Computational processes were performed to refine the analysis of vehicle flow, resulting in a substantial reduction of the dataset. Although corresponding to a possible loss of information, the compression allowed us to obtain a dataset focused on checkpoints and vehicle types. The meteorological data in the new dataset, called tourist_flows.csv, has been removed, leaving the columns that report the 14 accesses to the Aosta Valley region, categorized into the 7 types of vehicles. Although meteorological data can undoubtedly provide valuable information, especially at the predictive level, we chose not to include them in this version of the dataset. The primary objective was to develop a first forecasting framework based exclusively on the “primordial” signal of vehicle flows, to evaluate the intrinsic predictive power of traffic-based time series without the influence of external explanatory variables. This choice allowed us to obtain a cleaner benchmark and to test the robustness of the models in capturing seasonalities, trends, and structural patterns that are already embedded in the data. It is clear that weather conditions play a crucial role in shaping tourism flows, and their integration would likely enhance the accuracy of forecasts. However, introducing such additional variables would have implied a different methodological design and a broader scope. This reduced dataset establishes a solid baseline using vehicle data alone, upon which more advanced models can be built in the future. This version of the dataset presents 98 columns (30,065 rows x 99 columns, including the Date-Hour feature), which present information on the vehicle’s type by indicating the features with the letter “c” (see Table 2), while on the gates with the letter “g” (see Table 3).

Download:

Table 2. Vehicle type, feature descriptions of tourist_flows.csv.

https://doi.org/10.1371/journal.pone.0335190.t002

Download:

Table 3. Gates (reference road is indicated with the Italian acronyms), feature descriptions of tourist_flows.csv.

https://doi.org/10.1371/journal.pone.0335190.t003

These two types of information were combined because the features present were of the cXgXXX type. For example, the c0g101 feature represented the number of sporadic tourists who passed through the initial gate of the SS26 highway (direction Aosta city).
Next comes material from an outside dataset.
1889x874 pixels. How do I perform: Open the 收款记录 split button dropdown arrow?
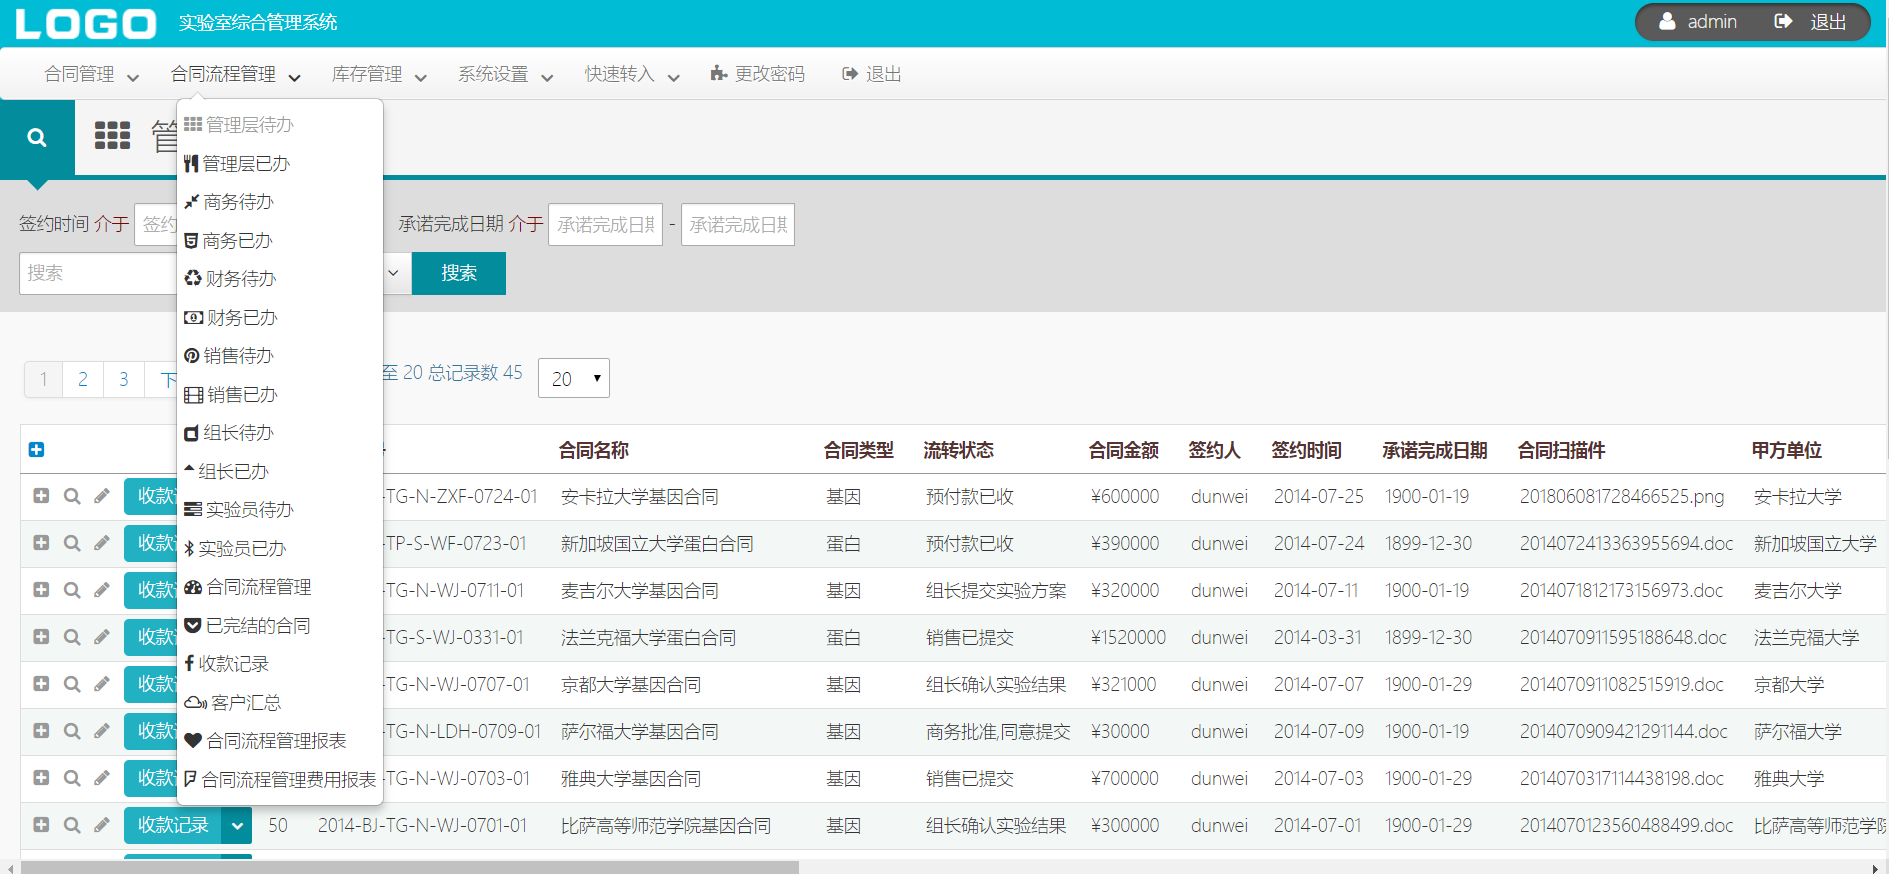pyautogui.click(x=237, y=826)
From this dataset, it was possible to obtain two sub-datasets, cluster_g.csv, and cluster_c.csv, which separate the information between access gates and vehicle type, respectively.
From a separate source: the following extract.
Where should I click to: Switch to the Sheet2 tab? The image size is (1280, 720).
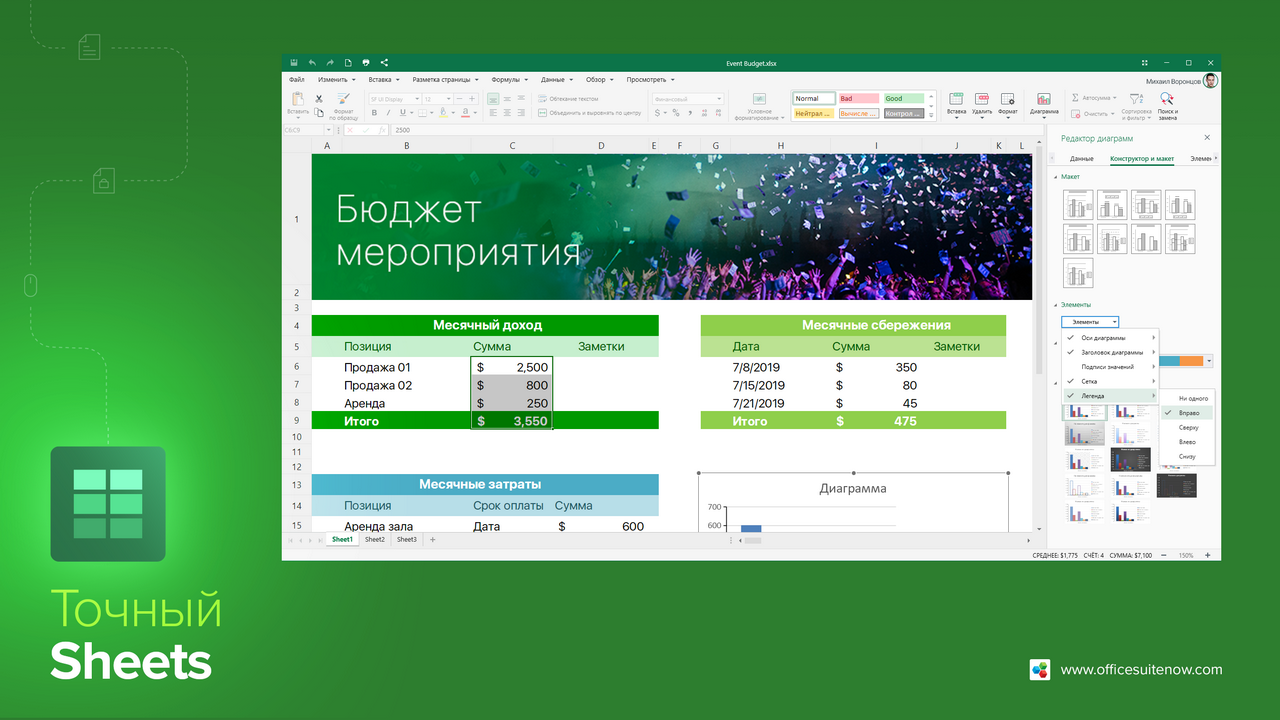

However, these two new datasets were constructed by adding the features with the same reference. For example, to obtain the feature c0 of the tourist_flows.csv dataset, we added all the vehicles collected in the features c0gXXX of the starting dataset. A valid alternative to the sum could be the average between these vehicles. This operation was performed for all the features of the two sub-datasets. Finally, a time restriction was made on the days of recording the flow of vehicles. To optimize the prediction, we considered the period from 1/1/2021 to 12/31/2021 (in US format) for a total of 8,766 rows. The two datasets, following all the operations performed and cleaning, have the following dimensions (considering the Date-Hour column):

cluster_g.csv: 8,766 rows x 15 columns;
cluster_c.csv: 8,766 rows x 8 columns.

Technical validation

The gates information is a time series characterized by high stationarity. As highlighted in [25], a dataset of this type (in a restricted version in terms of features) has been tested with different Machine Learning (ML) models against Deep Learning (DL) to verify which one obtains the best result in terms of prediction. Here, the dataset considered is a restriction of cluster_g.csv, where the feature of interest for the prediction is gate g131, while the remaining ones considered were g101, g243, g2061, and g2064. This allows us to obtain the dataset as identified in [25], consisting of 8,766 rows x 5 columns (6 columns considering the timestamp). In this case, feature selection was done manually because the corresponding geographic gates were of interest. Consequently, their geographic location prompted a “natural” feature selection. Some feature statistics are shown in Table 4.

Download:

Table 4. Descriptive statistics of the restricted dataset considered for the comparison between models in [25].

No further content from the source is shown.